In the material below, find the line containing "Task: Click the numeric type icon beside 部门ID" and the line containing "Given: Tap the back arrow in the header", then reproduce exactly both of them and every line between, and nothing else.

• • •

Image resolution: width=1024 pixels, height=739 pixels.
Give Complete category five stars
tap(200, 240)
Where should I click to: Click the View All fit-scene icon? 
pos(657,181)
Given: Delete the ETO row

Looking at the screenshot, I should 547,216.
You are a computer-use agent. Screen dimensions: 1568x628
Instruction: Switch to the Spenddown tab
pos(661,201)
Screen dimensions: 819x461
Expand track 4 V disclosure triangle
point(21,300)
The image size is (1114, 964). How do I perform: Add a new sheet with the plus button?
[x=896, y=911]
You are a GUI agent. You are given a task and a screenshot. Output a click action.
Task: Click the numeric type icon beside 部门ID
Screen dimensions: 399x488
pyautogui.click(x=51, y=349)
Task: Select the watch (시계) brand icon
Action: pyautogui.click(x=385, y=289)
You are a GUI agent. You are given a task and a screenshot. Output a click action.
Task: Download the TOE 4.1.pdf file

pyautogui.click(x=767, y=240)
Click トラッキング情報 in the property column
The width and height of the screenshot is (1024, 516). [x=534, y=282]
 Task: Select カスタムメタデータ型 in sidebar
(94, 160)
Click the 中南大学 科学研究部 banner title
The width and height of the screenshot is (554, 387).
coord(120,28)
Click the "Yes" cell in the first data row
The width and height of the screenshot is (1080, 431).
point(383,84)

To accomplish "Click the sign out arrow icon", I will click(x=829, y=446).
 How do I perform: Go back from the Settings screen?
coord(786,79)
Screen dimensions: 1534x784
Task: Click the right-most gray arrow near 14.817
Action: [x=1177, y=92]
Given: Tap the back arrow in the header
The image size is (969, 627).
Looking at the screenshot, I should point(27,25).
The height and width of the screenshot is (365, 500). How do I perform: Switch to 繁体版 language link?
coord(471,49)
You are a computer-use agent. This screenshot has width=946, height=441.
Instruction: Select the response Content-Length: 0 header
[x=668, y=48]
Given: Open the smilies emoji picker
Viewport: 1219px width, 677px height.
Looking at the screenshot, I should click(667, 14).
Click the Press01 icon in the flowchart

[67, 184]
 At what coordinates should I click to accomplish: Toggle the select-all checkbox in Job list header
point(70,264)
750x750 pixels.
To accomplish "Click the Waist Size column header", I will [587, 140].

• • •

Response to this task:
Task: Click the numeric type icon beside 部门ID
Screen dimensions: 399x488
pyautogui.click(x=51, y=349)
Task: Select the watch (시계) brand icon
Action: pyautogui.click(x=385, y=289)
You are a GUI agent. You are given a task and a screenshot. Output a click action.
Task: Download the TOE 4.1.pdf file

pyautogui.click(x=767, y=240)
Click トラッキング情報 in the property column
The width and height of the screenshot is (1024, 516). [x=534, y=282]
 Task: Select カスタムメタデータ型 in sidebar
(94, 160)
Click the 中南大学 科学研究部 banner title
The width and height of the screenshot is (554, 387).
coord(120,28)
Click the "Yes" cell in the first data row
The width and height of the screenshot is (1080, 431).
point(383,84)

To accomplish "Click the sign out arrow icon", I will click(x=829, y=446).
 How do I perform: Go back from the Settings screen?
coord(786,79)
Screen dimensions: 1534x784
Task: Click the right-most gray arrow near 14.817
Action: [x=1177, y=92]
Given: Tap the back arrow in the header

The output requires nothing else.